Assigned task: In the entries that follow, the line with "1008x612 pixels." opens the range and the line with "The image size is (972, 886)." closes it; repeat that range exactly, both lines included.

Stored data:
----

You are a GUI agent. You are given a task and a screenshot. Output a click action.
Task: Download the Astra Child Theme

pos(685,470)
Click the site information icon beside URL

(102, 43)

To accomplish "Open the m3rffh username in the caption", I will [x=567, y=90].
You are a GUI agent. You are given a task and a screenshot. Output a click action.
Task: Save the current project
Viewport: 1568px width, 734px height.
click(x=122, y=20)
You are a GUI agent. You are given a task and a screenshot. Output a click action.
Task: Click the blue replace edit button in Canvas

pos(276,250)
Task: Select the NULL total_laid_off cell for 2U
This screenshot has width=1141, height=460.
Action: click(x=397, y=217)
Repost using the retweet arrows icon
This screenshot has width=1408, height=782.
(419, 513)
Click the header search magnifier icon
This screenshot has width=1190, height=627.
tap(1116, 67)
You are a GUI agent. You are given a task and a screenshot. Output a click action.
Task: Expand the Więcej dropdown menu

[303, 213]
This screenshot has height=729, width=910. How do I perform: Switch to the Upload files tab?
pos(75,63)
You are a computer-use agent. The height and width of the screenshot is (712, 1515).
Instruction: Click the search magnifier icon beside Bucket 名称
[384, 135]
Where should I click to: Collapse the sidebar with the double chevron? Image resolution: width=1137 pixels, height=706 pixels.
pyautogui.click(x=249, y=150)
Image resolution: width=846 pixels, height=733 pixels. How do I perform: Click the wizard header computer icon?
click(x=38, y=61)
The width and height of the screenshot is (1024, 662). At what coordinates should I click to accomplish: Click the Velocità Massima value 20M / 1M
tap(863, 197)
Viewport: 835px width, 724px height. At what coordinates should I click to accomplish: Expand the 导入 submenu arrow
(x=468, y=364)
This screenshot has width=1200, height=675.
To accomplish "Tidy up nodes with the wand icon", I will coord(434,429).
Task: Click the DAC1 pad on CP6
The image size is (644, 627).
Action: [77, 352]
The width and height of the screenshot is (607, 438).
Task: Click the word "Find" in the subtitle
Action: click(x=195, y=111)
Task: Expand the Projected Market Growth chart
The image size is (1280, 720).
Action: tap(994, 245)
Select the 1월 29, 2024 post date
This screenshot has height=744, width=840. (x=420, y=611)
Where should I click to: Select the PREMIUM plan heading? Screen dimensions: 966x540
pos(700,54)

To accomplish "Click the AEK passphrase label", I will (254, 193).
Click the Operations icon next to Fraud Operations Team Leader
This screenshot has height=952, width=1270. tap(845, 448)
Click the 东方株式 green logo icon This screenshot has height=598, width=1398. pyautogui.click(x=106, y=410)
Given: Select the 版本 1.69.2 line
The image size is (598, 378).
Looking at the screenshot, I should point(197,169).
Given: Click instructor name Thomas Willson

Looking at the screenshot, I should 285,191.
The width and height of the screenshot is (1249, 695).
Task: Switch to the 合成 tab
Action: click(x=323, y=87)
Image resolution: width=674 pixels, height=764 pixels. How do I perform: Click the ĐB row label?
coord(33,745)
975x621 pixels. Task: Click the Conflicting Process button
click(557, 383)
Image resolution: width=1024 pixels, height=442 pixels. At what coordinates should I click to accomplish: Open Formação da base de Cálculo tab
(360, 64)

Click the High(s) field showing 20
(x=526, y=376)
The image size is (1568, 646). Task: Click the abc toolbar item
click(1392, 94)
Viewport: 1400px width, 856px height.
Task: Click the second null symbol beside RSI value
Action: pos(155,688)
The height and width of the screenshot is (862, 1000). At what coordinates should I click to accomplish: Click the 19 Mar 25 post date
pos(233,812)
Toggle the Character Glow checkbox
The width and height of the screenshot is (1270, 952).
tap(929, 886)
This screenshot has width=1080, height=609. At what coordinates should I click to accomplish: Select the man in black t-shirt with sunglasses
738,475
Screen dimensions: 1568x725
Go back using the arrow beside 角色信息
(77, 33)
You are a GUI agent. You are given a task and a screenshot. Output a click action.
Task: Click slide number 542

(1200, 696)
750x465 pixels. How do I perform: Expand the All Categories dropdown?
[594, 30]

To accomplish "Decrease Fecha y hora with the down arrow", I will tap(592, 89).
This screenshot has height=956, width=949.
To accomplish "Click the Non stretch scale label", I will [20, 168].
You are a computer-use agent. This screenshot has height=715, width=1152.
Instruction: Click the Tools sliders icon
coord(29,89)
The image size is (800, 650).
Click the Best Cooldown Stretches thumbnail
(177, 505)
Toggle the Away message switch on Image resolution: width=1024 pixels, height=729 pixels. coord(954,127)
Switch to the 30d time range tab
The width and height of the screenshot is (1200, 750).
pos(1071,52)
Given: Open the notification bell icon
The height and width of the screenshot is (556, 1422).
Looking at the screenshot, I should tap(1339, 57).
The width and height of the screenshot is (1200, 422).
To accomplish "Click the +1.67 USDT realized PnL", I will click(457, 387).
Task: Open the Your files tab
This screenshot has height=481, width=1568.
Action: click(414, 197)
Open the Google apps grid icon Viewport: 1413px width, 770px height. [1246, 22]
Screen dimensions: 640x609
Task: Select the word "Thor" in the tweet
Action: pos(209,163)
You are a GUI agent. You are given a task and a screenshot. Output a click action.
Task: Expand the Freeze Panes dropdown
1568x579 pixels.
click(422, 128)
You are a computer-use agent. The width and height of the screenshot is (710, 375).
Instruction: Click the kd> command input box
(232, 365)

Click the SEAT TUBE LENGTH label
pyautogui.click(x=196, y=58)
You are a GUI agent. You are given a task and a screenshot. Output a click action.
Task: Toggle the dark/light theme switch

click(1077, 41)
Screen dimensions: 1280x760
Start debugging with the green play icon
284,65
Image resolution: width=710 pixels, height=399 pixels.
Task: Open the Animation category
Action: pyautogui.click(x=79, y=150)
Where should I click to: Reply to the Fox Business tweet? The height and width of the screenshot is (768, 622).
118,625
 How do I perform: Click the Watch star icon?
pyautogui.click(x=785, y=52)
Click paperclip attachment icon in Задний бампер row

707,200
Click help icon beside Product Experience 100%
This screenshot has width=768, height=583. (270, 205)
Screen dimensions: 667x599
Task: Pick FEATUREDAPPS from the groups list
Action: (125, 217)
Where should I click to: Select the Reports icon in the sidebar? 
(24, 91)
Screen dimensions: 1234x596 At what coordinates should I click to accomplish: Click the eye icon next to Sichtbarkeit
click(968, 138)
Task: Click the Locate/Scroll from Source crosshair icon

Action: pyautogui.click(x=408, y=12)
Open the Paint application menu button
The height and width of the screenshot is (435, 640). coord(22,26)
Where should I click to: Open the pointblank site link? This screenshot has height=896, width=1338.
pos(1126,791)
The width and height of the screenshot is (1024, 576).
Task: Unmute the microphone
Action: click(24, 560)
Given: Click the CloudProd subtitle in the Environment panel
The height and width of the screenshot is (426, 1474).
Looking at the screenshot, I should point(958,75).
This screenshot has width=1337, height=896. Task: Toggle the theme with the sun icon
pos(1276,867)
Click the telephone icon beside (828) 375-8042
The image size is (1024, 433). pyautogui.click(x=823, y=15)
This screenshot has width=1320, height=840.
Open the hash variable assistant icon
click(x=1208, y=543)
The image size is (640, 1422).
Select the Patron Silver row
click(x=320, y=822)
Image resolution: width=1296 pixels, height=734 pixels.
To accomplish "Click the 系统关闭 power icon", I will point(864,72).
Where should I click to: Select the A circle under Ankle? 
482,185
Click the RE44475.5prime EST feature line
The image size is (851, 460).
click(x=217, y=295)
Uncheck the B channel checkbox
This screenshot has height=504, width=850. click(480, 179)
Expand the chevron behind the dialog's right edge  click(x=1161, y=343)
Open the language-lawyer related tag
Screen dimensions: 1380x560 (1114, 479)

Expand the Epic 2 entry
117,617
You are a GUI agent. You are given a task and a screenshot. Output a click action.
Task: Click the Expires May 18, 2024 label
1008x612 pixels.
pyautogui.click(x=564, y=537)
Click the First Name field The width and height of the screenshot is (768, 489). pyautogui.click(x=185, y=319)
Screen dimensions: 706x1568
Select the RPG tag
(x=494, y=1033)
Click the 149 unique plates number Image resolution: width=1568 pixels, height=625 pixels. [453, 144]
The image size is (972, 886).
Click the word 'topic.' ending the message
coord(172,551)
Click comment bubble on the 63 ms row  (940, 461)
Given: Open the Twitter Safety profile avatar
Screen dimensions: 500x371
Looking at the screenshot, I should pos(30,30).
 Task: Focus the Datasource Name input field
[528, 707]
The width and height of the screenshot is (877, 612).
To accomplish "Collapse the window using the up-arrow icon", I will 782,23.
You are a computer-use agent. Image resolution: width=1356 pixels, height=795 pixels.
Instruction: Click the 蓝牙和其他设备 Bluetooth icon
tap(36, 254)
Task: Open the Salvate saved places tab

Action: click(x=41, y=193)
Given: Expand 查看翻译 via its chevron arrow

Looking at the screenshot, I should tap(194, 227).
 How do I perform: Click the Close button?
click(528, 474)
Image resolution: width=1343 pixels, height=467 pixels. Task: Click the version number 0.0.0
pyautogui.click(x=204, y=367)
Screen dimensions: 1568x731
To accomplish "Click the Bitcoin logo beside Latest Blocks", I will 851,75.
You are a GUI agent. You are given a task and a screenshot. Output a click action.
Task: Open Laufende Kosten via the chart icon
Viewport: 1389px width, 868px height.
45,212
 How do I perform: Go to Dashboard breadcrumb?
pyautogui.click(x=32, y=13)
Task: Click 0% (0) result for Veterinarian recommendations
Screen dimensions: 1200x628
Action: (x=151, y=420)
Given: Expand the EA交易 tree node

----

Solution below:
1008x612 pixels.
pyautogui.click(x=564, y=537)
Click the First Name field The width and height of the screenshot is (768, 489). pyautogui.click(x=185, y=319)
Screen dimensions: 706x1568
Select the RPG tag
(x=494, y=1033)
Click the 149 unique plates number Image resolution: width=1568 pixels, height=625 pixels. [453, 144]
The image size is (972, 886).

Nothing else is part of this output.